Segment Start: PROVIDED DATA

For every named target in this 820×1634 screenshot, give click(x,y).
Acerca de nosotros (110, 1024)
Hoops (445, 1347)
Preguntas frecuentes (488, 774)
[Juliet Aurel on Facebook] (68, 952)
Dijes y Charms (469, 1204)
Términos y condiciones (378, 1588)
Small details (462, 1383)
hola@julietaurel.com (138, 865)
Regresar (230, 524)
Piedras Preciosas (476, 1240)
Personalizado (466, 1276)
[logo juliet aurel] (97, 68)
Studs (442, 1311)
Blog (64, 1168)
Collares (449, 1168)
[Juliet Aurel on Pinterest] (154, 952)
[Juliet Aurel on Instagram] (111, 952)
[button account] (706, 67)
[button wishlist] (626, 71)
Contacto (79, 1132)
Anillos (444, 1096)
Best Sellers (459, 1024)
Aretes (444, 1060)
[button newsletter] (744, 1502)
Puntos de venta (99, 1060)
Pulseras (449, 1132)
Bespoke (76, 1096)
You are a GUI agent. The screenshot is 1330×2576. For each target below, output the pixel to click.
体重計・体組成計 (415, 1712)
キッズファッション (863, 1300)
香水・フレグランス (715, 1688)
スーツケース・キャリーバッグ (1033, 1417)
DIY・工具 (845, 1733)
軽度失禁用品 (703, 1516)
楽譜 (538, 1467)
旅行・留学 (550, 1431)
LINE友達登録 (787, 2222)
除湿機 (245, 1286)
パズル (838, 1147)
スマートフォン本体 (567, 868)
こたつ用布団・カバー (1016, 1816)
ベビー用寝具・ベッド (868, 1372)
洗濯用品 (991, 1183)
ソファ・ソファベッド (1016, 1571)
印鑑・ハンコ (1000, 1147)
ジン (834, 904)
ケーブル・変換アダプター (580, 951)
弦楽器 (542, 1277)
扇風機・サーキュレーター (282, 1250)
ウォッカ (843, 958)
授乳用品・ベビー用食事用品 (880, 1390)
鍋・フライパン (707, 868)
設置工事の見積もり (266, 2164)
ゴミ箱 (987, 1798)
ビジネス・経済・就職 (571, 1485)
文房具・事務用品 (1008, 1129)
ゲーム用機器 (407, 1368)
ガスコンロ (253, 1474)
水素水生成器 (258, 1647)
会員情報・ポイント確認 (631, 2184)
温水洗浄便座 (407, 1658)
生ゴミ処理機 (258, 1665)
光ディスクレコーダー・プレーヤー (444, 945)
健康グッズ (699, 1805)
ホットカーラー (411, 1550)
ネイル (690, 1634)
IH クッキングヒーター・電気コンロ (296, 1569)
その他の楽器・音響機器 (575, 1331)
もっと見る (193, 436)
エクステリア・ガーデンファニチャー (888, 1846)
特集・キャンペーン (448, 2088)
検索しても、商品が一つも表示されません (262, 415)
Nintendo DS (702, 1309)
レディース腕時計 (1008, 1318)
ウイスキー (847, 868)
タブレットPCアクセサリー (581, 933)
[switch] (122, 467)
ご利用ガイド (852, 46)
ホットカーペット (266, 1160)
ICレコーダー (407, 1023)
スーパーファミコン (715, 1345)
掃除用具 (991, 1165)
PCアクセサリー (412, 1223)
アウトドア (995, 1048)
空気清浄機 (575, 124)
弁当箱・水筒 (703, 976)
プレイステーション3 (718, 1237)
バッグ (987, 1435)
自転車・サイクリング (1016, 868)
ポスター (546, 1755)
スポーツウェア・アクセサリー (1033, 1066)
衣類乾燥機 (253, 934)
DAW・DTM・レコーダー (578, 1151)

Segment End: PROVIDED DATA

* **ASSIGNMENT**: After locating the line with "Personalizado (466, 1276)" above, return that line and every later line through the one with "Aretes (444, 1060)", word for word and with nothing else.

* **RESPONSE TO THIS TASK**:
Personalizado (466, 1276)
[logo juliet aurel] (97, 68)
Studs (442, 1311)
Blog (64, 1168)
Collares (449, 1168)
[Juliet Aurel on Pinterest] (154, 952)
[Juliet Aurel on Instagram] (111, 952)
[button account] (706, 67)
[button wishlist] (626, 71)
Contacto (79, 1132)
Anillos (444, 1096)
Best Sellers (459, 1024)
Aretes (444, 1060)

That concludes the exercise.